You are the best, question, No, no, you are the best.

(43:29):
You are the best. Come on back. I'll have you
back again soon. All right, Yeah, lighten the mood. We
have a great light in the media. You know what's
Second Amendment Day? Next? All right, let's lighten the mood.
And today did you know today was Second Amendment Day,

(43:52):
the amendment that actually guarantees all of our other freedoms.
Did you know it's not actually a piece of paper
that does it. It's the Second Amendment that does it.
That's the only reason you're not in a gulag as
we speak. And in honor of the Second Amendment, we're
gonna honor one Bob Mundon. He died back in twenty twelve.
In this dude, I used to watch his videos all

(44:13):
the time.

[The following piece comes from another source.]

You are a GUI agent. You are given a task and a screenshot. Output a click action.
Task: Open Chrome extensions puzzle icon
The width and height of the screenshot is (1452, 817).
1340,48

I still see him on occasion when I'm online,
and I stop and watch every single time this dude
starts busting. And I'm telling you, this guy's fast.

Speaker 9 (44:24):
Ladies and gentlemen, the fastest gun in the world right here, Wow,
Bobby or quick?

Speaker 10 (44:34):
Well, the first reaction that people have when they see
this draws Now, wait a minute, could you really hit
anything doing that? Right? Well, let me show you my
own way with a target that that is indeed out
of the whole shit. Let me step this target up.
We'll shoot about eight feet awa because I'm shooting blanks.

Speaker 1 (44:46):
Now here we go.

Speaker 9 (44:52):
Now, in terms of time, Bob, how quick was that?

Speaker 10 (44:56):
I draw cock level fire, this gun, hit what I'm
shooting at in less than two one hundreds of one second.

Speaker 9 (45:01):
Okay, two shots gonna sound like one and he's gonna
hit both of the bullets. It still sounded like just
one shot to me. On the both of the bullets
are gone.

Speaker 1 (45:47):
That dude was amazing, And that's one little one. We
could have done the whole hour, just Bob mundin videos anyway,
Rest in peace, are happy Second Amendment Day to everybody.